> [Material provided]:

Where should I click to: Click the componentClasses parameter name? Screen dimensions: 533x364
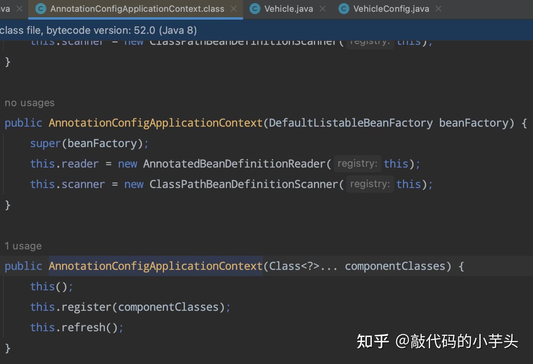(395, 266)
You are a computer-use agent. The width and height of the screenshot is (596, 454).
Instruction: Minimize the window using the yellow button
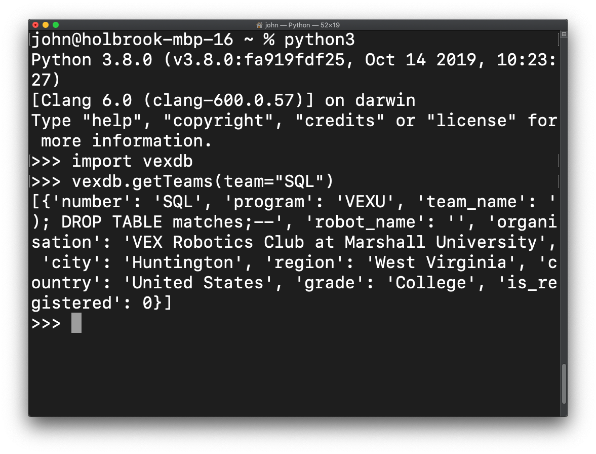point(46,25)
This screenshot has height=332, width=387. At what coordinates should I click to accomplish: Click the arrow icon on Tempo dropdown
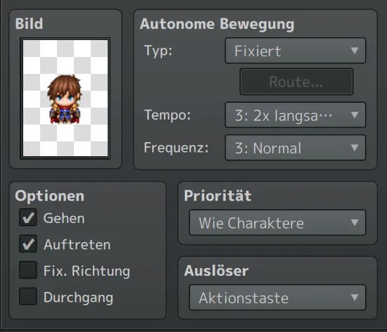tap(355, 115)
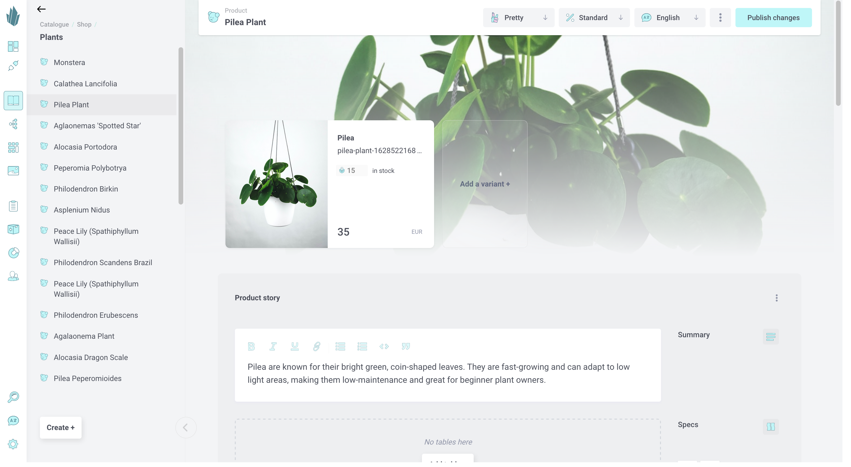The height and width of the screenshot is (467, 851).
Task: Toggle bold formatting in Product story editor
Action: click(x=251, y=346)
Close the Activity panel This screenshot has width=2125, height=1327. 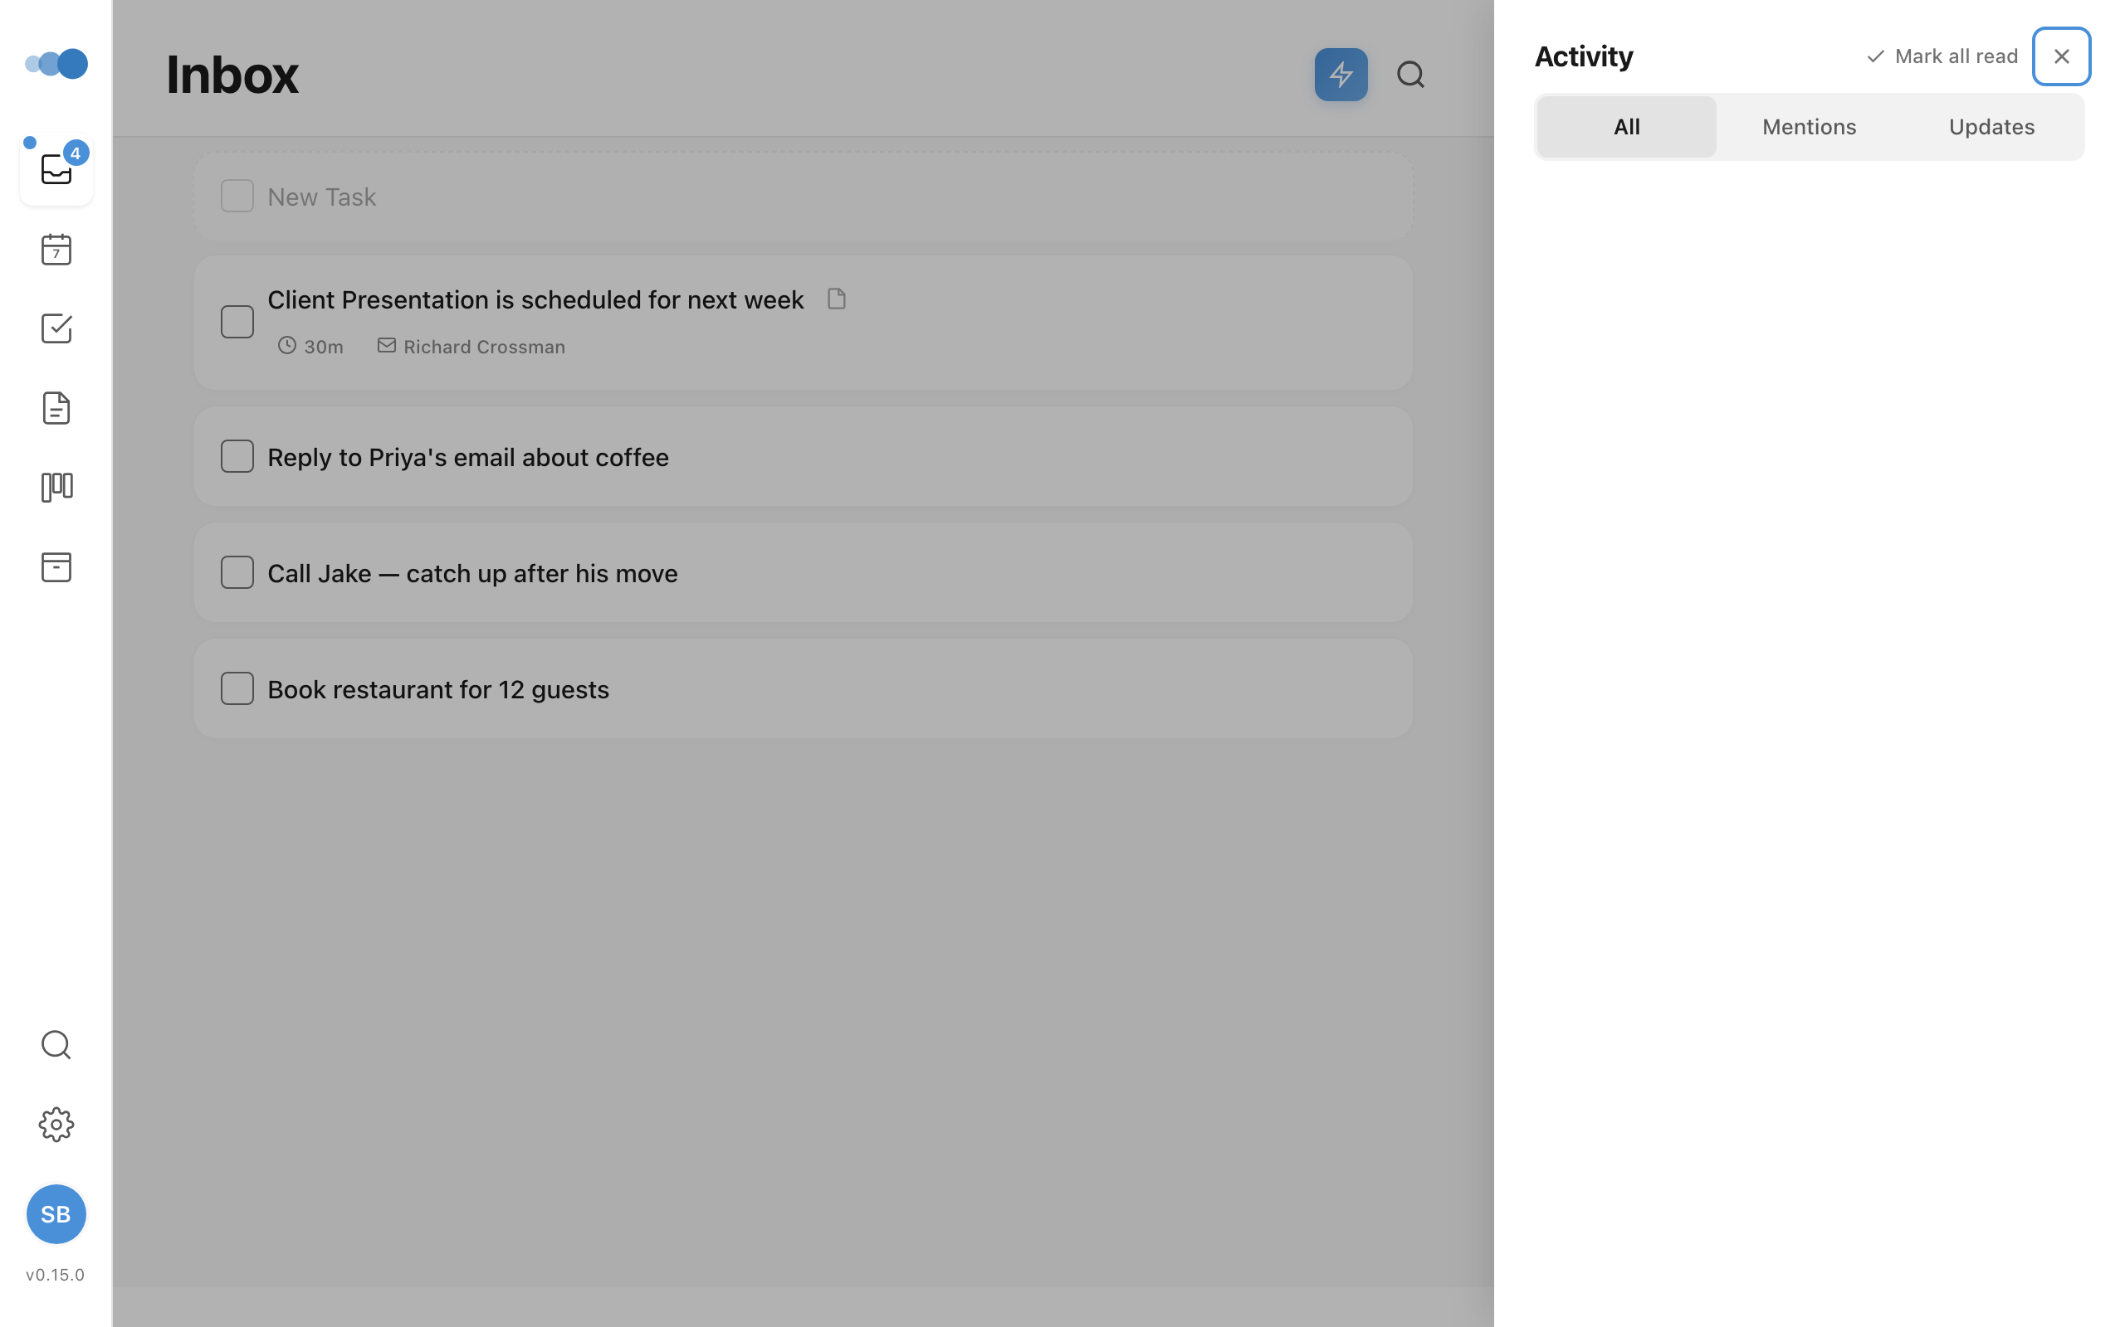pos(2060,55)
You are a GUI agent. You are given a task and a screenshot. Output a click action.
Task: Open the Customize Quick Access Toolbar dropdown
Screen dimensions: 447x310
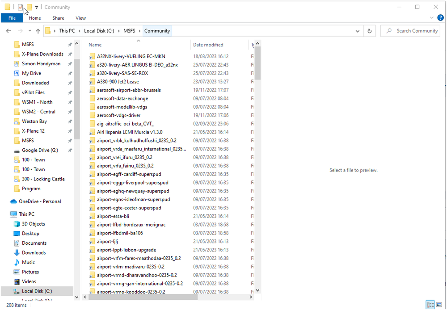[36, 7]
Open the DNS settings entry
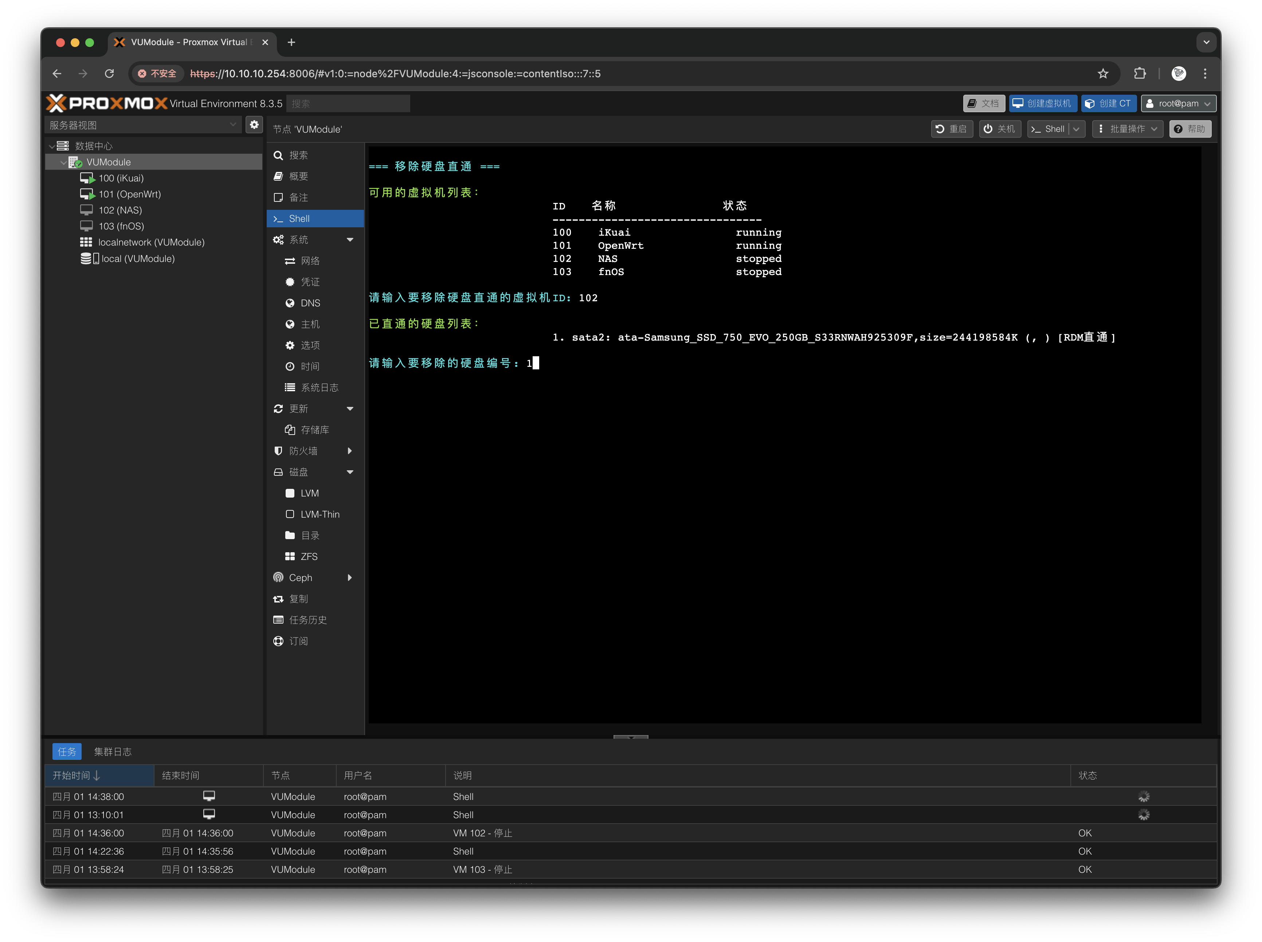The width and height of the screenshot is (1262, 942). tap(310, 303)
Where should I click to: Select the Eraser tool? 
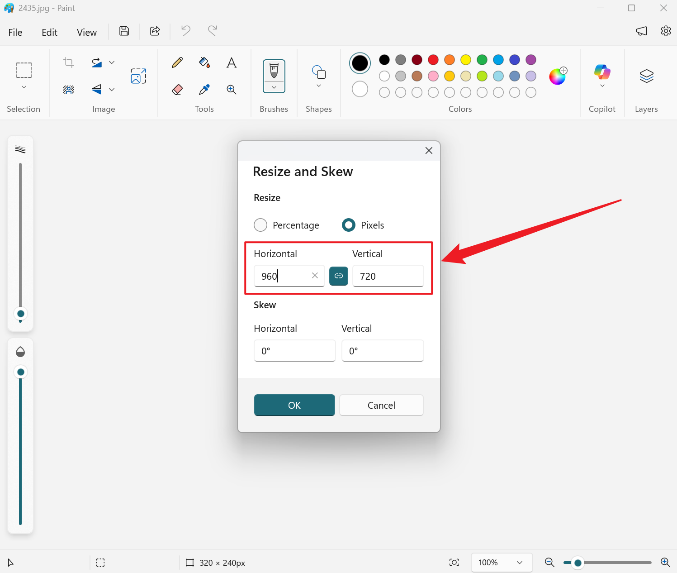177,90
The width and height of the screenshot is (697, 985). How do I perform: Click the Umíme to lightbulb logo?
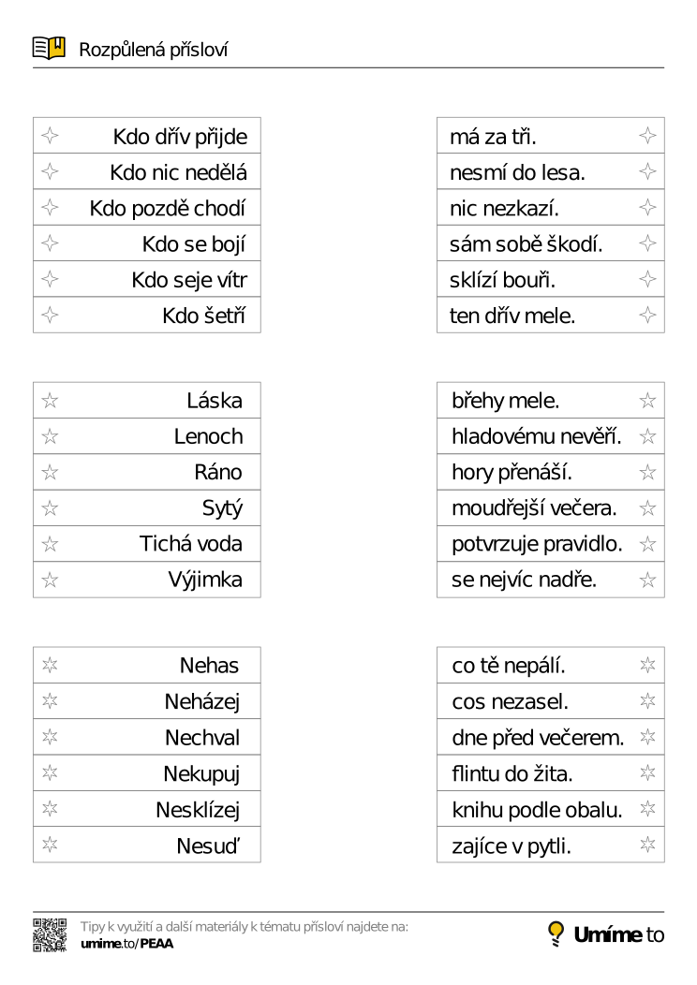tap(606, 934)
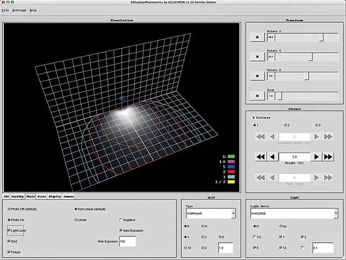Open the File menu

coord(5,10)
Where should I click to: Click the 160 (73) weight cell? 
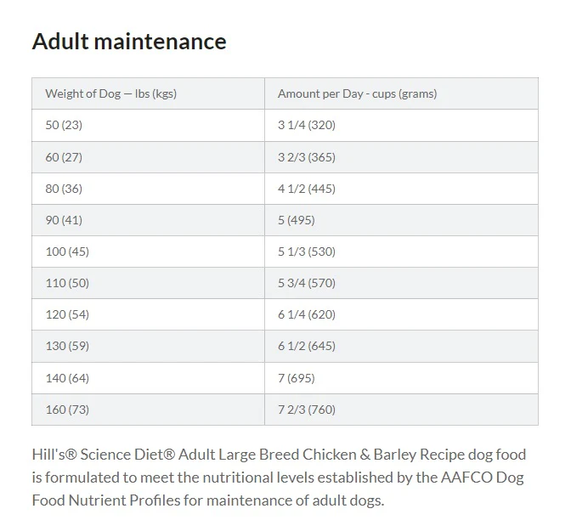148,410
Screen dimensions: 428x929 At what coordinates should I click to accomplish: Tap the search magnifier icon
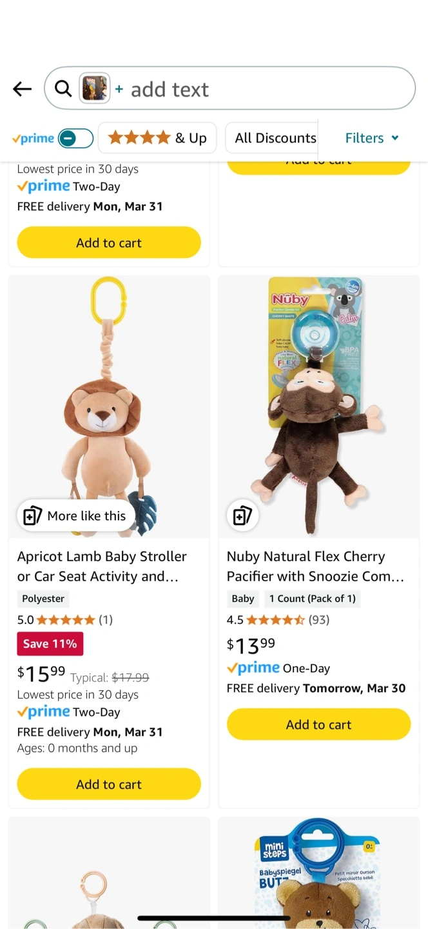click(x=63, y=89)
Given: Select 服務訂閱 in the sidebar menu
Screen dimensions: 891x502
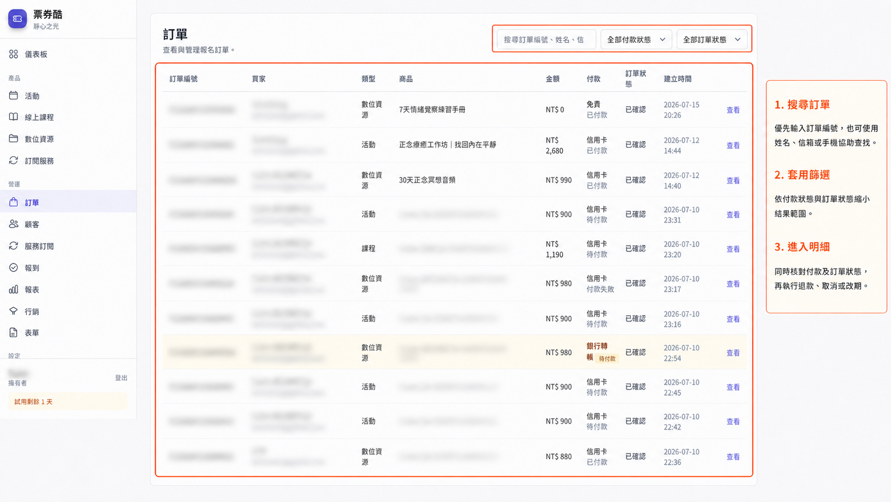Looking at the screenshot, I should coord(68,246).
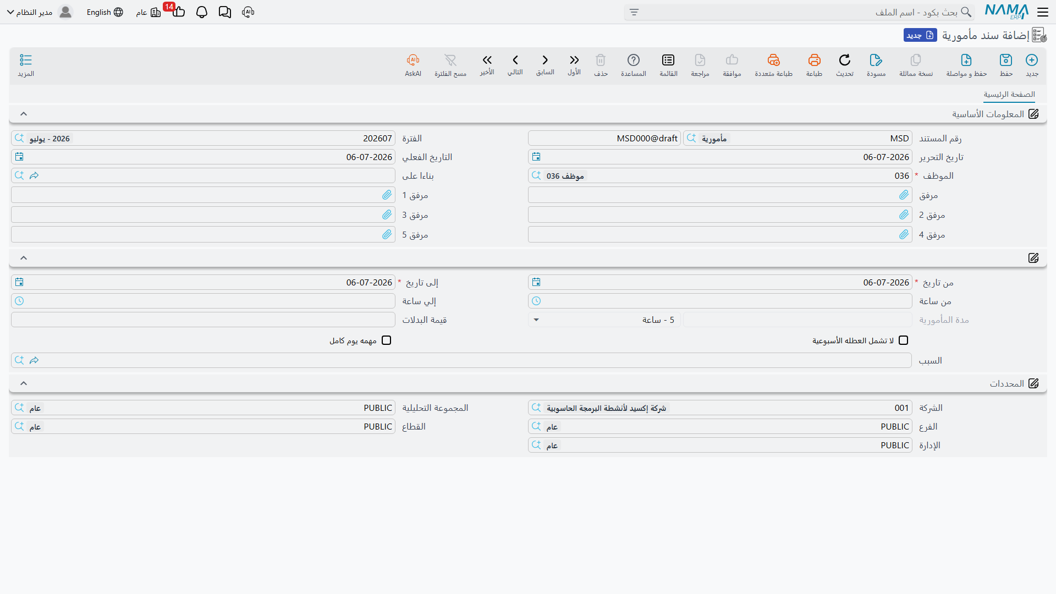Toggle the exclude weekly holiday (لا تشمل العطله الأسبوعية) checkbox
Screen dimensions: 1056x594
coord(903,340)
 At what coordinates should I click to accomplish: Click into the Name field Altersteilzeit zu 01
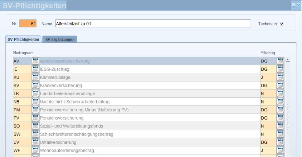click(x=153, y=24)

> [Do this]:
Copy out the lines of the material verbatim, starting at the line containing "Open the DNS settings entry" and continuing through the end of the material, with both ends included. Leave the pictures out.

> [Answer for the task]:
Open the DNS settings entry
The width and height of the screenshot is (1262, 942). tap(310, 303)
Where should I click to: Select the Eraser tool? 
177,90
The width and height of the screenshot is (697, 985). How do I perform: Click the Umíme to lightbulb logo?
tap(606, 934)
Open the File menu

coord(5,10)
Where should I click to: Click the 160 (73) weight cell? 
148,410
Screen dimensions: 428x929 At what coordinates should I click to accomplish: Tap the search magnifier icon
click(x=63, y=89)
Given: Select 服務訂閱 in the sidebar menu
Screen dimensions: 891x502
Looking at the screenshot, I should coord(68,246).
Toggle the exclude weekly holiday (لا تشمل العطله الأسبوعية) checkbox
Screen dimensions: 1056x594
coord(903,340)
 At what coordinates should I click to accomplish: Click into the Name field Altersteilzeit zu 01
click(x=153, y=24)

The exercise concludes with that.